Exercise objective: Every line of the data below should be printed exactly.

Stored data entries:
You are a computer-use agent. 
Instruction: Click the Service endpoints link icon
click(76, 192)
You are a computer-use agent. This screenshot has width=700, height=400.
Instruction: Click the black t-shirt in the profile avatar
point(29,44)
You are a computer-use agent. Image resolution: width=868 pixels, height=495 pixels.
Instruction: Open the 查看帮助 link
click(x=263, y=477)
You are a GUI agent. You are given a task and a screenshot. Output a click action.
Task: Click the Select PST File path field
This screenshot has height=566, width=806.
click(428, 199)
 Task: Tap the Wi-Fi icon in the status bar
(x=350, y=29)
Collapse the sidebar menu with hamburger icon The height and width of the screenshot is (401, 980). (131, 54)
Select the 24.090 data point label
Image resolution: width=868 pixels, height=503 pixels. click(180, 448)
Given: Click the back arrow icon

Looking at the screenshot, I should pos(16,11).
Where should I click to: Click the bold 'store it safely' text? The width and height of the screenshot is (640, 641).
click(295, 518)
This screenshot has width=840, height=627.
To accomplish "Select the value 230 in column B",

Solution:
You are a computer-use agent. 
Instruction: Click the Service endpoints link icon
click(76, 192)
You are a computer-use agent. This screenshot has width=700, height=400.
Instruction: Click the black t-shirt in the profile avatar
point(29,44)
You are a computer-use agent. Image resolution: width=868 pixels, height=495 pixels.
Instruction: Open the 查看帮助 link
click(x=263, y=477)
You are a GUI agent. You are given a task and a screenshot. Output a click action.
Task: Click the Select PST File path field
This screenshot has height=566, width=806.
click(428, 199)
 Task: Tap the Wi-Fi icon in the status bar
(x=350, y=29)
Collapse the sidebar menu with hamburger icon The height and width of the screenshot is (401, 980). (131, 54)
Select the 24.090 data point label
Image resolution: width=868 pixels, height=503 pixels. click(180, 448)
Given: Click the back arrow icon

Looking at the screenshot, I should pos(16,11).
Where should I click to: Click the bold 'store it safely' text? The width and height of the screenshot is (640, 641).
click(295, 518)
This screenshot has width=840, height=627.
To accomplish "Select the value 230 in column B",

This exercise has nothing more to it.